Animals that had been previously hobbled (i.e., unhobbled animals) walked with stride lengths that were not different from control animals, indicating that early experience of shorter stride lengths, even after being hobbled for 10 days, did not permanently shorten their stride. Unhobbled animals tended to take more frequent steps compared with control animals, although this change was only significant for those animals unhobbled on P6 and measured at 8 days posthatching (Fig. 2: P < 0.01). Similarly, unhobbled animals tended to move with reduced stance time and reduced time supported by two legs, although these values were different from control values only on P8 (Fig. 3, A and B: P < 0.001). Thus there is some indication that gait modifications acquired during imposition of shorter stride lengths for 6 days may be maintained for ≥2 days after stride length is allowed to return to control values. Nevertheless, unhobbled animals which had been hobbled for a shorter period (i.e., 2 days) or a longer period (10 days) before unhobbling did not move significantly differently from control animals.
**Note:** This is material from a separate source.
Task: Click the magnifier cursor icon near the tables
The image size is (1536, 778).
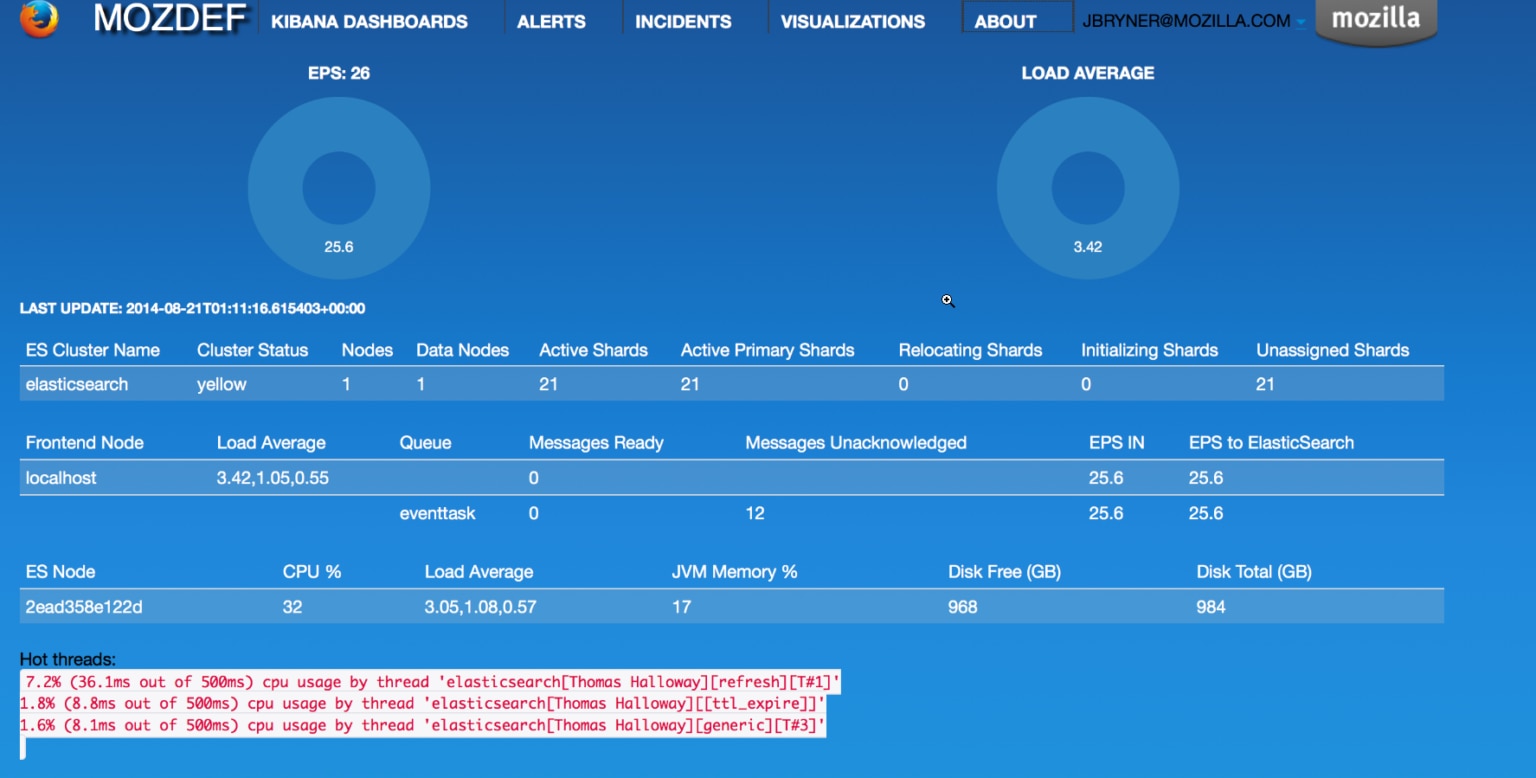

As previously described, chicks normally undergo two cycles of neck extension and retraction during each stride (Figs. 4 and 5). This serves to hold the head stationary relative to the ground for two separate periods of time during the stride cycle (Fig. 4). The timing of these stationary phases were similar between age-matched control and hobbled animals (Fig. 4), but there were differences between groups with respect to the distances moved by the head (Fig. 5). Consistent with our previous work, the maximum head excursions during head bobbing increased for ≤8–10 days after hatching (Muir and Chu 2002Go). This increase is evident in both control and hobbled animals (Fig. 5). Imposition of shorter stride lengths resulted in reduced head excursions during head bobbing (Figs. 5, hobble, and Fig. 6: F = 28.622, P < 0.001). This reduction is greatest at P4 but is still maintained ≤12 days posthatching (Fig. 6). Head movements of P4 and P8 hobbled animals also occurred earlier in the stride cycle compared with control animals but returned to control values by P12 (Fig. 5: maximum excursions occur at 0.15 and 0.75 proportion of stride cycle, compared with 0.2 and 0.8 for control animals). Unhobbled chicks showed reductions in head excursions, which were significantly different from controls up to and including 8 days posthatching (Fig. 6: P < 0.001).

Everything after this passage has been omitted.